Stored entries:
○ ○ ○ ○

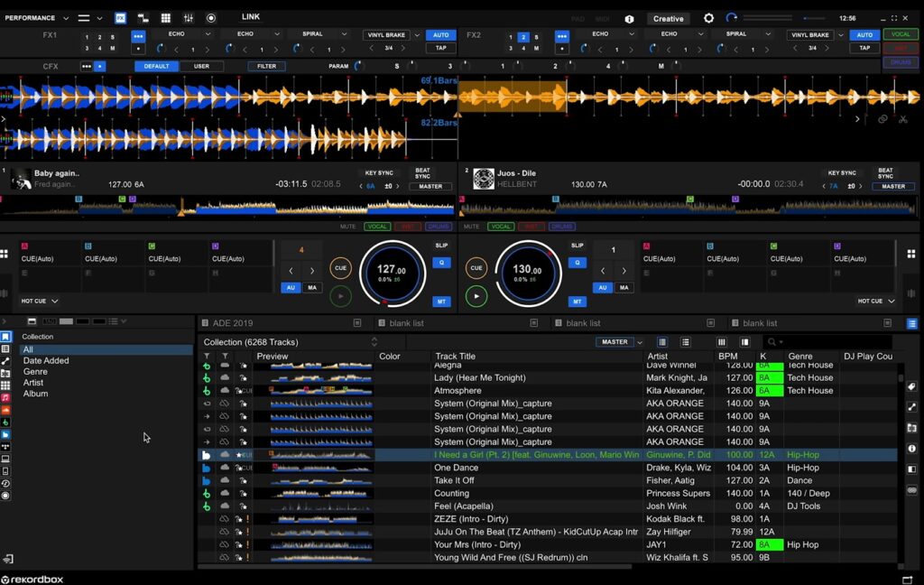Mute the VOCAL stem on deck 1
The width and height of the screenshot is (924, 585).
click(376, 227)

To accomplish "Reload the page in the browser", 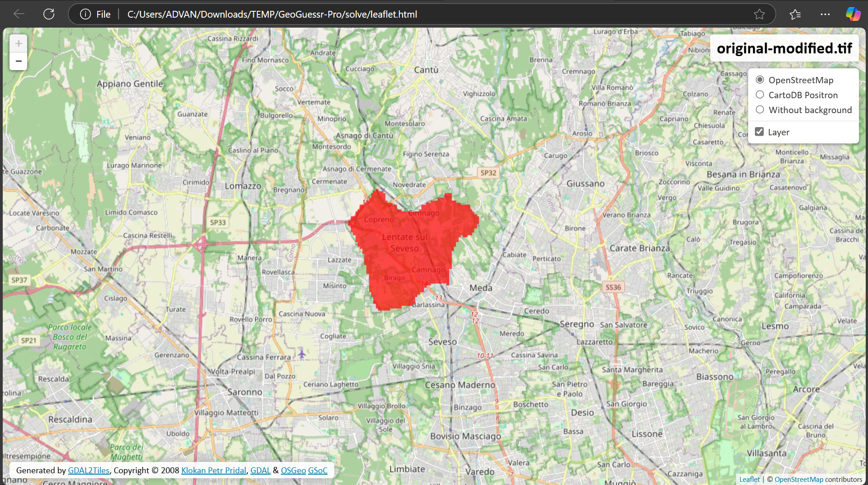I will [x=49, y=14].
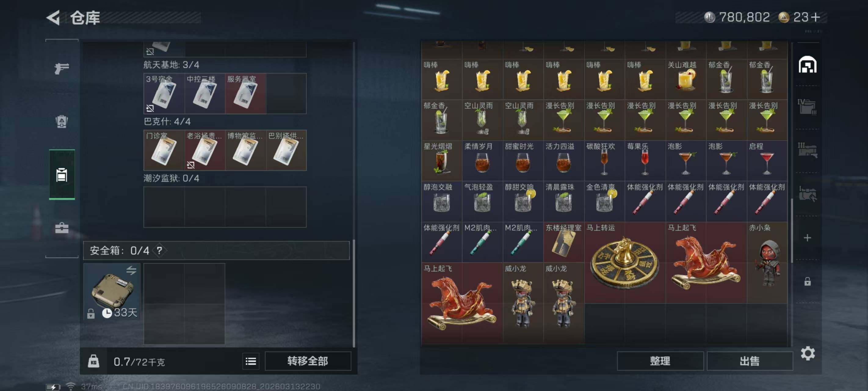Select the main warehouse home icon
Image resolution: width=868 pixels, height=391 pixels.
click(x=807, y=65)
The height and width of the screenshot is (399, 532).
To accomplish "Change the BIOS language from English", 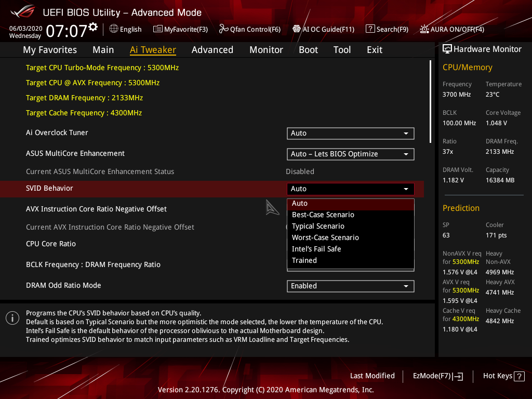I will 125,29.

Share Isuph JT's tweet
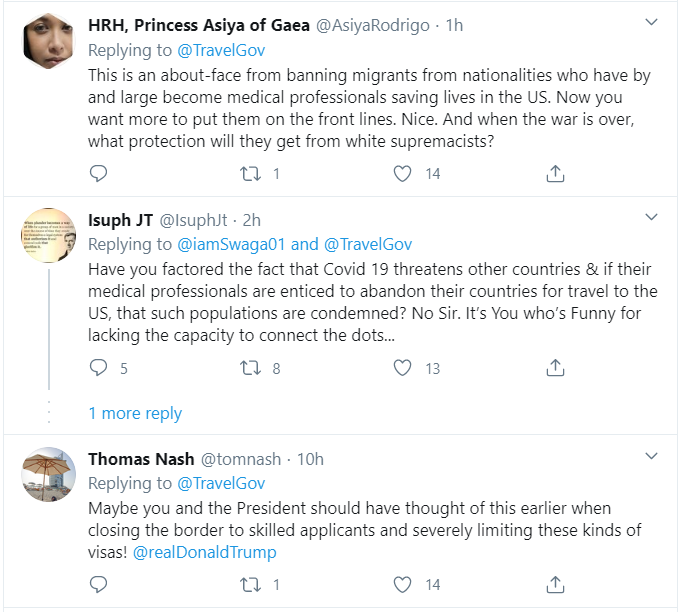click(x=555, y=368)
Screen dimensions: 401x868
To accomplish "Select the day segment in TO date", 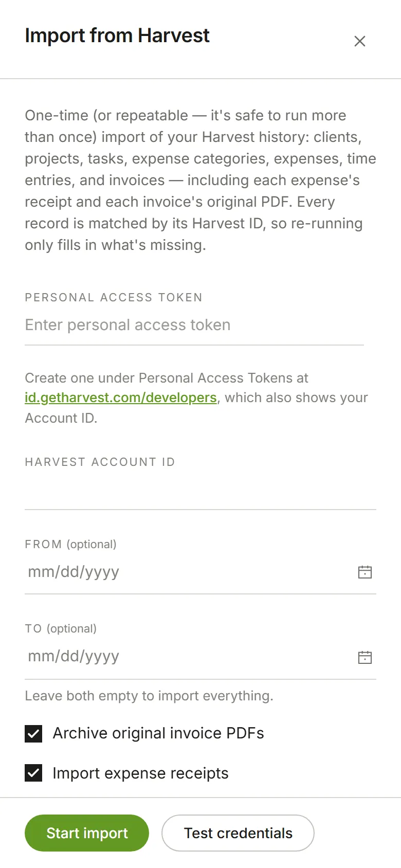I will [x=69, y=656].
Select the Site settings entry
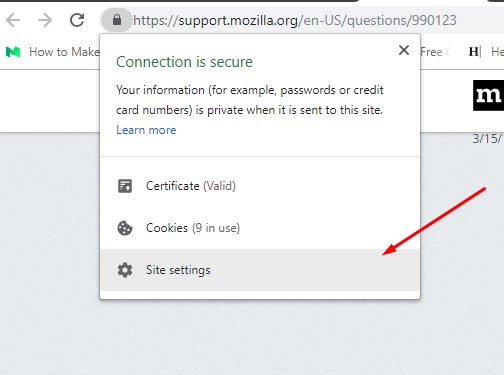The height and width of the screenshot is (375, 504). pos(260,270)
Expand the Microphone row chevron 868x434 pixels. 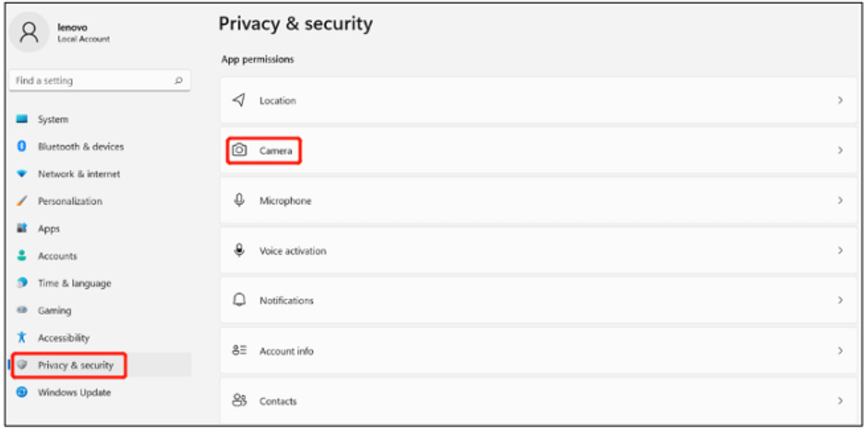click(x=840, y=201)
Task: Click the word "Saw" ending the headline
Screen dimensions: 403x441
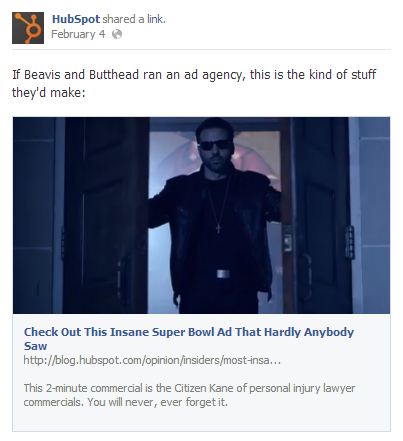Action: [x=35, y=346]
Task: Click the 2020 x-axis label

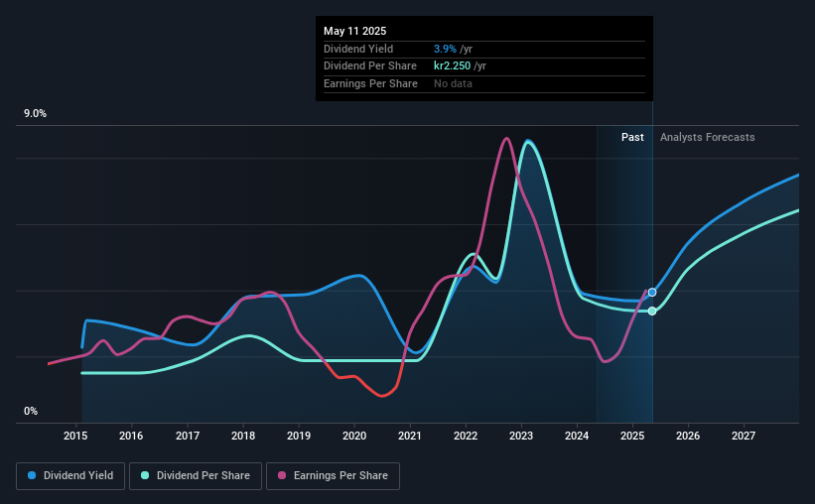Action: (354, 436)
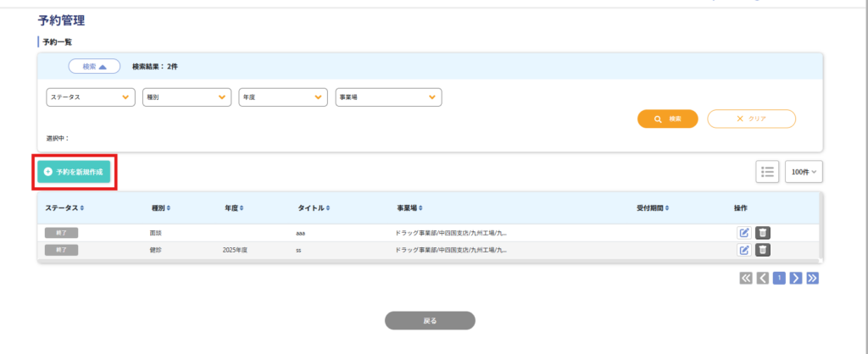The image size is (868, 354).
Task: Go to the last page of results
Action: (812, 278)
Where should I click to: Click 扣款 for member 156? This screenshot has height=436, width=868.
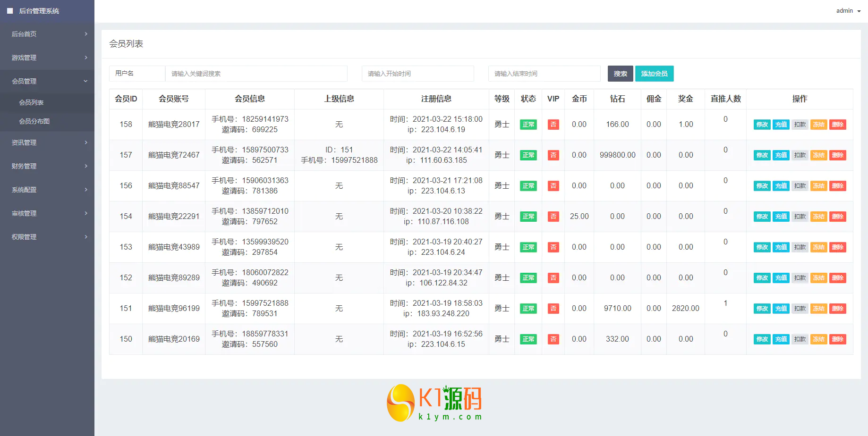tap(800, 186)
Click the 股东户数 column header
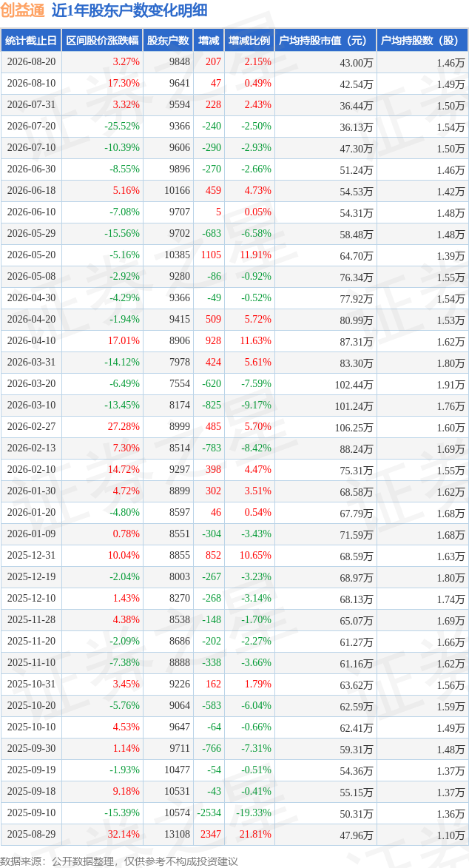The width and height of the screenshot is (469, 868). [x=169, y=41]
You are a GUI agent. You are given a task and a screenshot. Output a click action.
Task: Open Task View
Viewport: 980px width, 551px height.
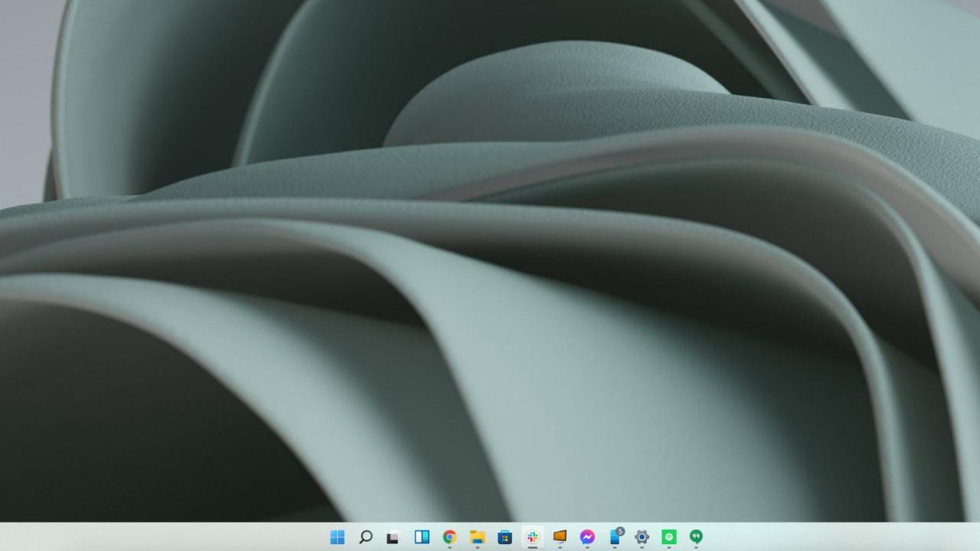point(392,537)
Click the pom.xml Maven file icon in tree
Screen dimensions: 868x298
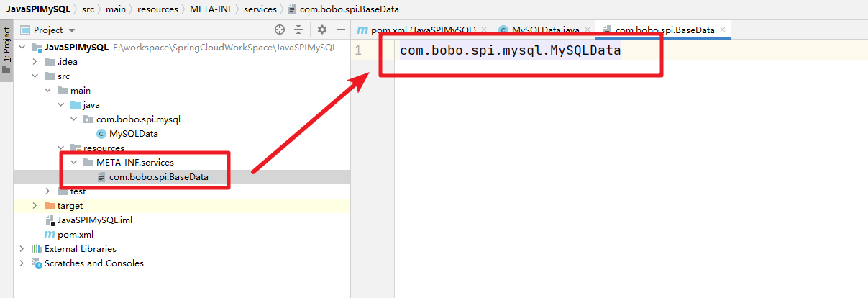pyautogui.click(x=50, y=234)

○ ○ ○ ○

Description of the task
Before duplicating, set the pictures aside; then output exactly the lines from the one with "Task: Click the word" through the end of the records, and only those.

Result of this task
Task: Click the word "Saw" ending the headline
Screen dimensions: 403x441
Action: [x=35, y=346]
Task: Click the 2020 x-axis label

Action: (354, 436)
The image size is (868, 354).
Task: Go to the last page of results
Action: (812, 278)
Where should I click to: Click 扣款 for member 156? This screenshot has height=436, width=868.
tap(800, 186)
Click the 股东户数 column header
The width and height of the screenshot is (469, 868). [x=169, y=41]
You are a GUI agent. You are given a task and a screenshot. Output a click action.
Task: Open Task View
Viewport: 980px width, 551px height.
point(392,537)
Click the pom.xml Maven file icon in tree
Screen dimensions: 868x298
pyautogui.click(x=50, y=234)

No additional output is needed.